Problem statement –
Pull out the lines from the one containing "Click the Empathy competency label" through the end of the entries and copy them word for word, leaving out the pictures.

Entries on target coordinates
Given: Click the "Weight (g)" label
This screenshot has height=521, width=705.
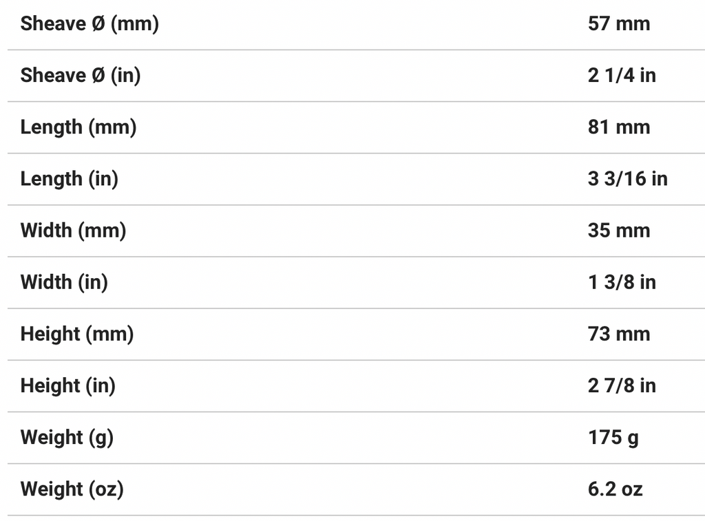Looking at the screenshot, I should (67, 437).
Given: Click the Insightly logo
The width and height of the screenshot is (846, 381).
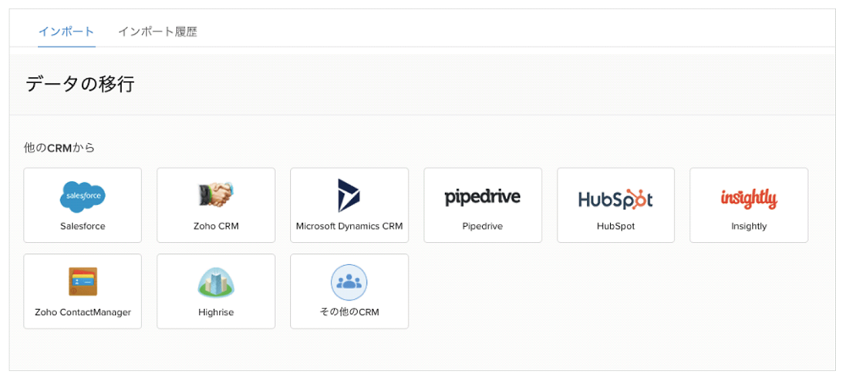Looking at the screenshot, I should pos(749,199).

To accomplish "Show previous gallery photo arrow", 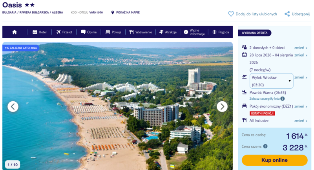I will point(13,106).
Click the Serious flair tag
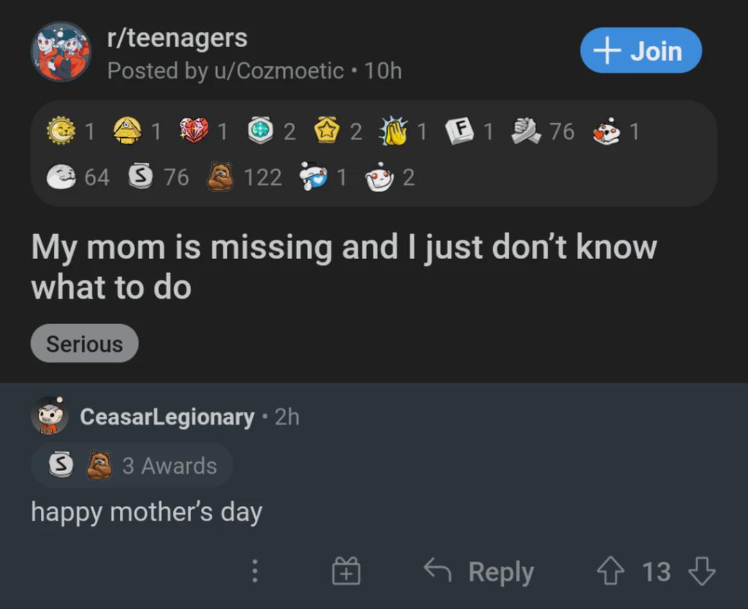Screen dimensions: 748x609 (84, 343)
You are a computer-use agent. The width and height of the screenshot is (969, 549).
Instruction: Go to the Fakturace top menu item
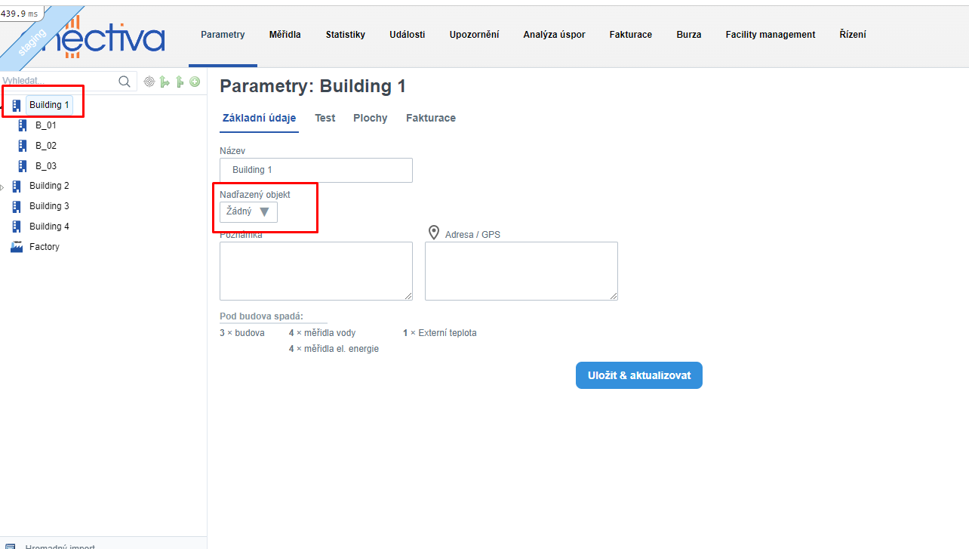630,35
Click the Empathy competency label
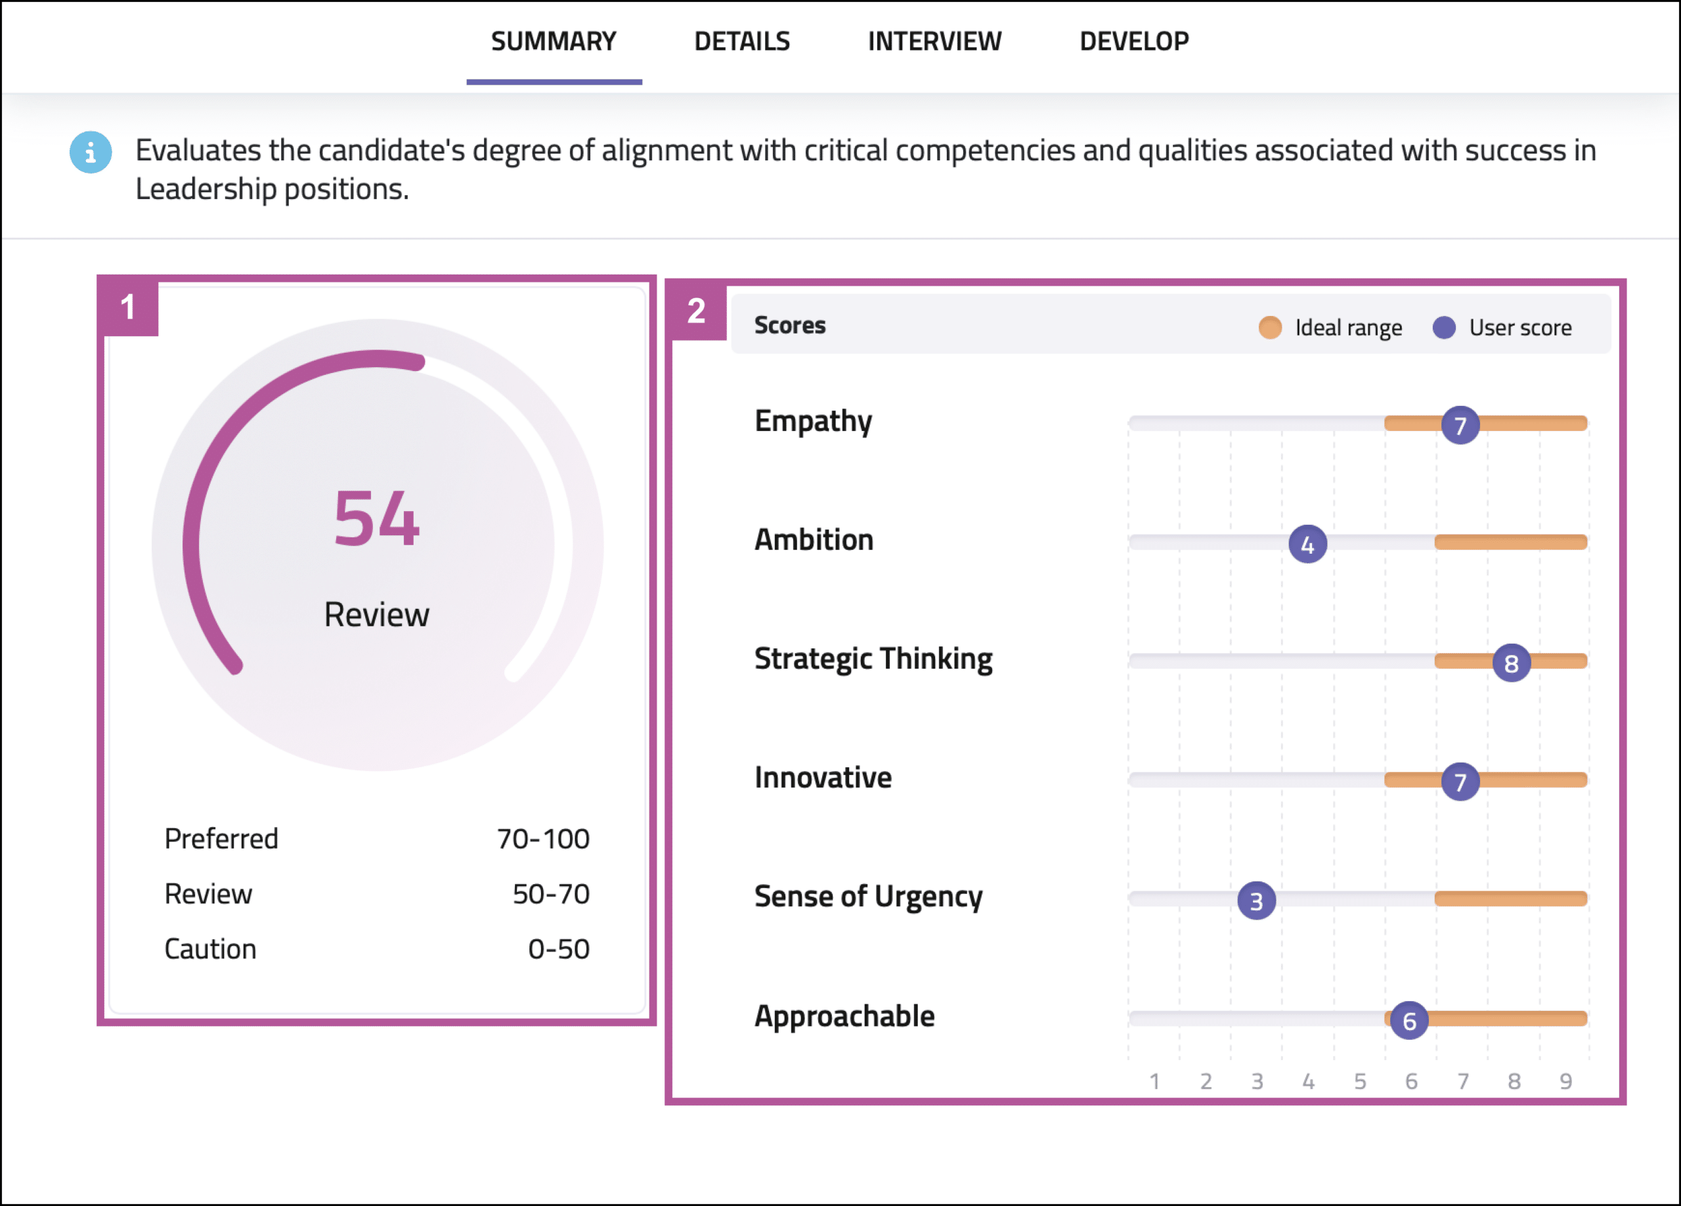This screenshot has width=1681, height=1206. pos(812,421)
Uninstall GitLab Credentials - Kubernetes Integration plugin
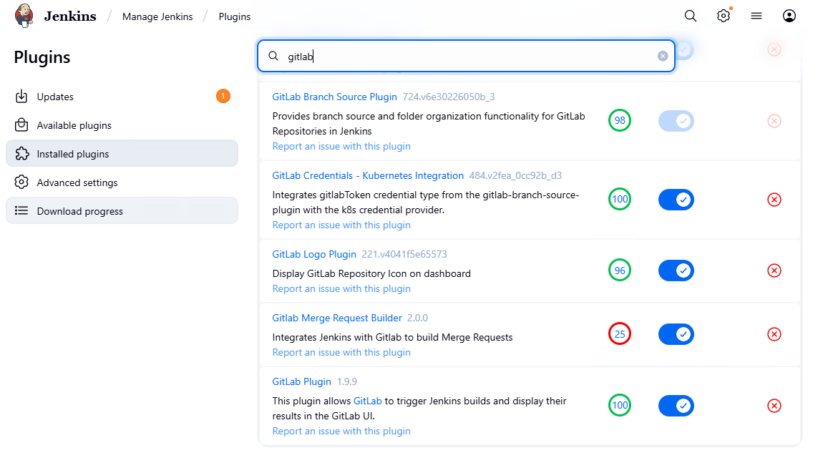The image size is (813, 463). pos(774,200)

Right answer –
Click the Empathy competency label
This screenshot has width=1681, height=1206. pos(812,421)
Uninstall GitLab Credentials - Kubernetes Integration plugin
The image size is (813, 463). pos(774,200)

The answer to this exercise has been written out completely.